__EXERCISE__. From the listing below, set down exactly each line beginning with the one containing "Image resolution: width=1487" and ending with the last.

○ ○ ○ ○ ○ ○ ○

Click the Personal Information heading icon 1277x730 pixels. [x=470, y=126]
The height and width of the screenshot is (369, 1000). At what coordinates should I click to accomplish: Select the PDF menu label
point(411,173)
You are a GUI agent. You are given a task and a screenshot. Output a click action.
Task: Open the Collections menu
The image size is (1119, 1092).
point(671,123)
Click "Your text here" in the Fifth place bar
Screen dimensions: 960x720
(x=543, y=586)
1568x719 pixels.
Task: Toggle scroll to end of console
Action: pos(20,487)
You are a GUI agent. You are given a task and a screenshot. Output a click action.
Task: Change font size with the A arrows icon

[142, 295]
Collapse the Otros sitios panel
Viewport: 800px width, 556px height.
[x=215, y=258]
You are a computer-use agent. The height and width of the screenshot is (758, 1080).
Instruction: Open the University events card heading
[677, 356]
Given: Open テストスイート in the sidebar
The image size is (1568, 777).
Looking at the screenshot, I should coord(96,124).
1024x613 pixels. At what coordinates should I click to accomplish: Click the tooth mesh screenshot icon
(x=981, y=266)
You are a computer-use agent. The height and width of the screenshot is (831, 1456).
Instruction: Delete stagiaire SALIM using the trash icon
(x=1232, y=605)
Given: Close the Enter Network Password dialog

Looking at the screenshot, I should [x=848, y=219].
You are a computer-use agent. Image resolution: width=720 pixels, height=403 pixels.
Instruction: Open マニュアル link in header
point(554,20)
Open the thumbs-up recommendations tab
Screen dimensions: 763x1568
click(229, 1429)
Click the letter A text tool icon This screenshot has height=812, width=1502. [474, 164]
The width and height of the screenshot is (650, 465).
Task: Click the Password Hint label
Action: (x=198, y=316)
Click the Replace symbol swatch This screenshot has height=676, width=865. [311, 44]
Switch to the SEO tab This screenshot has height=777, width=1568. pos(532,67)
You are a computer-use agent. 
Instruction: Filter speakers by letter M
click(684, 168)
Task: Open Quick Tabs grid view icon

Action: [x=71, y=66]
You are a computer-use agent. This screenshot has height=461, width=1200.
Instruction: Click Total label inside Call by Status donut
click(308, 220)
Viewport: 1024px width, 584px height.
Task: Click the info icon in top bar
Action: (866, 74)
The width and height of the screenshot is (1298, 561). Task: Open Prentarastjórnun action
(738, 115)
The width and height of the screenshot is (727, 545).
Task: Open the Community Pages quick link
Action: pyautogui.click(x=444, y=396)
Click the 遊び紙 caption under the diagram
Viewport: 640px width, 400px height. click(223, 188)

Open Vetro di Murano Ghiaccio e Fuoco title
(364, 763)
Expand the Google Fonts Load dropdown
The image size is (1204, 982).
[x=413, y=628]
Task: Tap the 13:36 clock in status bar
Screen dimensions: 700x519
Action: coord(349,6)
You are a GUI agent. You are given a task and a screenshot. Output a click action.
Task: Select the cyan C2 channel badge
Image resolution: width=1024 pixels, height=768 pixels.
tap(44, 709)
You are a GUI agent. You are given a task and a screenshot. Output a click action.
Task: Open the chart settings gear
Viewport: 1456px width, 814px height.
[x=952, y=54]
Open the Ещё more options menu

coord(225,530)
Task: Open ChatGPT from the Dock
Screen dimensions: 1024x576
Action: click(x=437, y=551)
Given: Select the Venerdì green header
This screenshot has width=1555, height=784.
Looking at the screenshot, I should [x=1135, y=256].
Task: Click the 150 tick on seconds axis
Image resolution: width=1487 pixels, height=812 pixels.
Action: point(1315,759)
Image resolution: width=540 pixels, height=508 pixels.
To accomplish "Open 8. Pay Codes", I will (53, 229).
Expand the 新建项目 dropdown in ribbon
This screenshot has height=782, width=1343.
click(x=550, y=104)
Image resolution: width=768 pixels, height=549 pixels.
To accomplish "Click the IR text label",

○ ○ ○ ○ ○ ○ ○

__ANSWER TO THE EXERCISE__.
Image resolution: width=1487 pixels, height=812 pixels.
Action: point(1315,759)
Image resolution: width=540 pixels, height=508 pixels.
To accomplish "Open 8. Pay Codes", I will (53, 229).
Expand the 新建项目 dropdown in ribbon
This screenshot has height=782, width=1343.
click(x=550, y=104)
Image resolution: width=768 pixels, height=549 pixels.
To accomplish "Click the IR text label",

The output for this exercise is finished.